El arraigado hermetismo de Corea del Norte, estado de cuya auténtica naturaleza apenas se conocen testimonios limpios en primera persona, ha desatado ríos de tinta y alimentado las crónicas internacionales más oscuras en la prensa occidental reciente. Acostumbrados como estamos a navegar entre la insistente demonización de su régimen y la postrada reivindicación abanderada por figuras también mediáticas como Alejandro Cao de Benós, no son demasiadas las narraciones que deciden indagar en la gama de grises a la hora de construir un relato sobre el país asiático.
Precisamente este último y su acceso único a la sociedad norcoreana es el germen de The Propaganda Game. Un documental en el que el director Álvaro Longoria (Hijos de las nubes) toma como punto de partida su propio desconocimiento en medio de la marea informativa para contactar con Cao y, tras el permiso para filmar pertinente, dejar que su fascinante figura guíe su restringido viaje hacia la tierra oculta, que mediante la narración en primera persona se convierte también en el nuestro. Quizá merecedor por su carismática singularidad de un retrato más hondo en el cine, Cao de Benós, diplomático encargado de tender puentes entre el régimen de Kim Jong-un y el rechazo de las sociedades capitalistas hacia el mismo, no tarda en convertirse en el centro de un trabajo que destaca en todo momento por su claridad expositiva y ausencia de otra motivación distinta a indagar en la naturaleza real de un pueblo sin voz, atrapado en la inmensidad de un retorcido tablero político en el que nadie está dispuesto a renunciar a la parte que le corresponde.

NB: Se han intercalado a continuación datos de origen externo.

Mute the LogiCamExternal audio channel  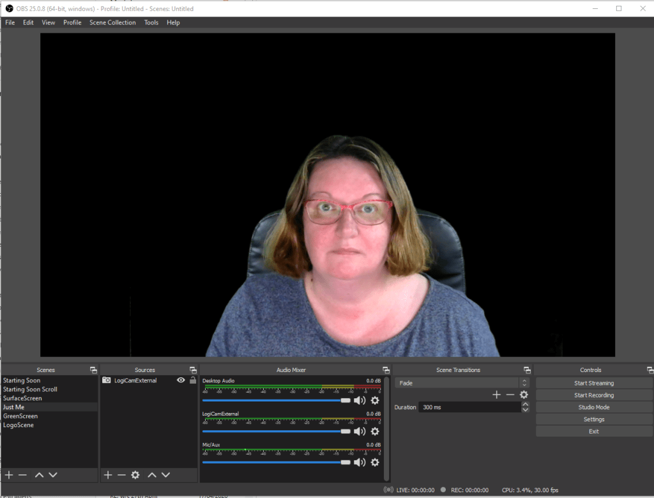tap(360, 432)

Mientras en el reciente Songs from the North (Yoo Soon-mi, 2014) la motivación de la entrada de la directora en Pyongyang era salvar esa misma memoria histórica norcoreana de las limitaciones impuestas por el infierno dictatorial, objetivo plasmado en un personalísimo collage compuesto por música tradicional e imágenes clandestinas, el lenguaje cinematográfico utilizado por Longoria es mucho más convencional en su planteamiento, pero no menos efectivo. La selección que el montaje plantea a lo largo de algo más de hora y media, tanto temática como de entrevistados a los que otorgar voz, no queda descompensada por ninguno de los flancos: mientras el punto de vista de los ideólogos norteamericanos es profundamente crítico con lo que considera una constante violación de los derechos humanos, las imágenes y testimonios directos que vemos de Corea del Norte parecen negar la mayor, pese a incluir el reconocimiento del valor de su propia propaganda y culto. Recorriendo desde las omnipresentes ofrendas al líder hasta el grotesco lavado de cerebro de las escuelas estatales, la sombra de una posible manipulación interesada del recorrido por parte de las autoridades siempre planea sobre el metraje, pero nunca irrumpe sobre la fascinante imagen de un país cuya aparente autosuficiencia y prosperidad económica es quizá el mayor de sus múltiples misterios.
Unos misterios que Longoria no contempla con la temida superioridad moral de quien cree poder descifrar un acervo cultural ajeno, sino con la suma de su inquietud de partida y el privilegio de contemplar la inaccesible realidad en primera persona. Su sobreexplicación en pantalla de las conclusiones a las que hemos de llegar como espectadores, propiciadas por una realidad demasiado compleja como para ser desentrañada por una propaganda unidireccional en cualquiera de los sentidos y unidas a una invitación a sentirnos parte del conflicto mediático, son quizá el punto más flojo de una obra sumamente estimable, que consigue arrojar luz sobre muchas de las zonas temáticas que para los grandes medios de comunicación continuarán siendo vagas penumbras.